Mit dem vorbereitenden Ausschuss stand seit dessen Gründung Gabriele Kintzler aus Deutschendorf/Poprad in schriftlichem Kontakt. In der erhaltenen März-Korrespondenz bot sie die Veröffentlichung von Informationen über den entstehenden Verband an.

35 Jahre Karpatendeutscher Verein: Notizen und Erinnerungen
Aus der Korrespondenz mit dem Ausschuss

Nationalitätenausschuss

Am 29. März trafen sich im Gebäude des Bürgerforums in Prag unter der Leitung des stellvertretenden Regierungschefs Ján Čarnogurský Vertreter der Minderheiten der Roma, Ukrainer, Polen und Deutschen zur Formierung des Nationalitätenausschusses auf Ebene der Föderalversammlung. An den Vorbereitungsarbeiten sollten zwei Vertreter der deutschen Minderheit teilnehmen. Wie mir Dr. Čarnogurský später in einem persönlichen Gespräch sagte, rechnete er auch mit der Teilnahme der Karpatendeutschen.

Die Oberzips wird aktiv

In der Zeitung „Východ“, die in Kaschau/Košice und Deutschendorf/Poprad am 2. März 1990 erschien, schilderte Julius Kiss im Artikel mit dem Titel „Povedať pravdu o krivdách“ („Die Wahrheit über das Unrecht sagen“) kurz die Geschichte der Zipser Deutschen. Dort war auch eine klare Stellungnahme zu lesen: „Es geht um die Menschen, denen Unrecht getan wurde. Es ist an der Zeit, darüber zu sprechen, aber auch darüber nachzudenken (…) Sicherlich ist eine Rückkehr zu dem pulsierenden kulturellen, gesellschaftlichen und politischen Leben wie in der Ersten Republik nicht möglich.“

35 Jahre Karpatendeutscher Verein: Notizen und Erinnerungen
Artikel von Julius Kiss vom 2. März 1990

Er schlug konkrete Maßnahmen zur Stärkung der Identität der Zipser Deutschen vor und meinte abschließend, dass man einen Kulturverein oder einen Bürgerkreis deutscher Nationalität gründen könne – damals bezog er sich jedoch nur auf die Zipser.

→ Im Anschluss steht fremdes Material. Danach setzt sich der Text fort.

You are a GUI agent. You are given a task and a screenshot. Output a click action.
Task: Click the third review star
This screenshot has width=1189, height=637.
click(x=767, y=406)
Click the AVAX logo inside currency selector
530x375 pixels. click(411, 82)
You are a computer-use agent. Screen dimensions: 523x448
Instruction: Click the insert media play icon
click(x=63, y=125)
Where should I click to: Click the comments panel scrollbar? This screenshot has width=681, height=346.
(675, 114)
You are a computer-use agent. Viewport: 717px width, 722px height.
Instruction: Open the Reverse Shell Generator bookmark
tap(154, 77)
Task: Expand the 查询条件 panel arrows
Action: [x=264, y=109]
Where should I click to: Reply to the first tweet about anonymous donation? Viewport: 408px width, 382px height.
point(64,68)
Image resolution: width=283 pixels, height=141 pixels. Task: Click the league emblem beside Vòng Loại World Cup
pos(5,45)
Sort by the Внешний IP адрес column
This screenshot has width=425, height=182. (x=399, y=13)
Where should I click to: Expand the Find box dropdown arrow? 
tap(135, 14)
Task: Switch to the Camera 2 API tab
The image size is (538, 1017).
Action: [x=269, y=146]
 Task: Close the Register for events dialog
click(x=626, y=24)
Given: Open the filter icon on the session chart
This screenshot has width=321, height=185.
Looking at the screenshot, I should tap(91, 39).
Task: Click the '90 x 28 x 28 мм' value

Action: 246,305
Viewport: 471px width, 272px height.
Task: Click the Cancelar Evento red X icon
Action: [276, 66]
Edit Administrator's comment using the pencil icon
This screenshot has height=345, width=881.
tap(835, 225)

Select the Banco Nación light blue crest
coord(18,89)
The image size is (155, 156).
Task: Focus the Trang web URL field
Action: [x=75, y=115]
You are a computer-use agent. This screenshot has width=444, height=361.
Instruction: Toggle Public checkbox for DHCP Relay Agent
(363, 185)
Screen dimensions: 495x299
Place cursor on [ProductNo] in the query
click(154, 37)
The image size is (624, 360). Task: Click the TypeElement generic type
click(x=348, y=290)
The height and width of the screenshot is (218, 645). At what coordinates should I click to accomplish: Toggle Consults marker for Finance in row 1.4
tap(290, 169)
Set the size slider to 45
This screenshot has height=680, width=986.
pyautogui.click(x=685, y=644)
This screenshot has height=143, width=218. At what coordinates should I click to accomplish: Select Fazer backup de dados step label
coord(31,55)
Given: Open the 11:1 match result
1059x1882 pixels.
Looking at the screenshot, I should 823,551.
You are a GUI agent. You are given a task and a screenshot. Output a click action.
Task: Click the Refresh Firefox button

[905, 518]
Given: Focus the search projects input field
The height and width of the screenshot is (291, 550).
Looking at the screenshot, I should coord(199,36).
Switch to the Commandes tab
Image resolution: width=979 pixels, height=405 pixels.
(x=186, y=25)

Er erwähnte außerdem, dass sich in Kesmark/Kežmarok bereits Initiatoren gefunden hätten, die mit den Vorbereitungen für einen Ausschuss begonnen hätten.

Neue Gesellschaft

In Pressburg/Bratislava wurde am 2. März 1990 die „Gesellschaft der slowakisch-deutschen Freundschaft“ gegründet. Ihr erklärtes Hauptziel war die Beseitigung der in der Vergangenheit entstandenen Vorurteile und gegenseitigen „Deformierungen“ im Wissen übereinander – im Geiste der Ideale von Helsinki. Die Vereinigung wollte dazu beitragen, dass Deutschland von seinen Nachbarn nicht als Gefahr, sondern als Helfer und Integrator eines neuen Europas wahrgenommen werde.

Die Gesellschaft versuchte, auch Karpatendeutsche als Mitglieder zu gewinnen. Einige, insbesondere aus der Unterzips, traten bei. Dennoch entwickelte sich die Tätigkeit der Gesellschaft nicht weiter.

Österreich hilft

Am 19. März 1990 trafen die ersten beiden Busse mit slowakischen Studenten auf dem Hof der Universität für Bodenkultur in Wien ein. Sie wurden vom damaligen Vizekanzler und Bundesminister für Wissenschaft und Kultur, Dr. Erhard Busek, begrüßt.

Der Pendelbus verkehrte täglich bis zum Ende des Sommersemesters zwischen Pressburg und Wien und transportierte Studenten aus der gesamten Slowakei. So erhielten 144 slowakische Studenten die Möglichkeit, die Hochschulsysteme der Slowakei und Österreichs miteinander zu vergleichen.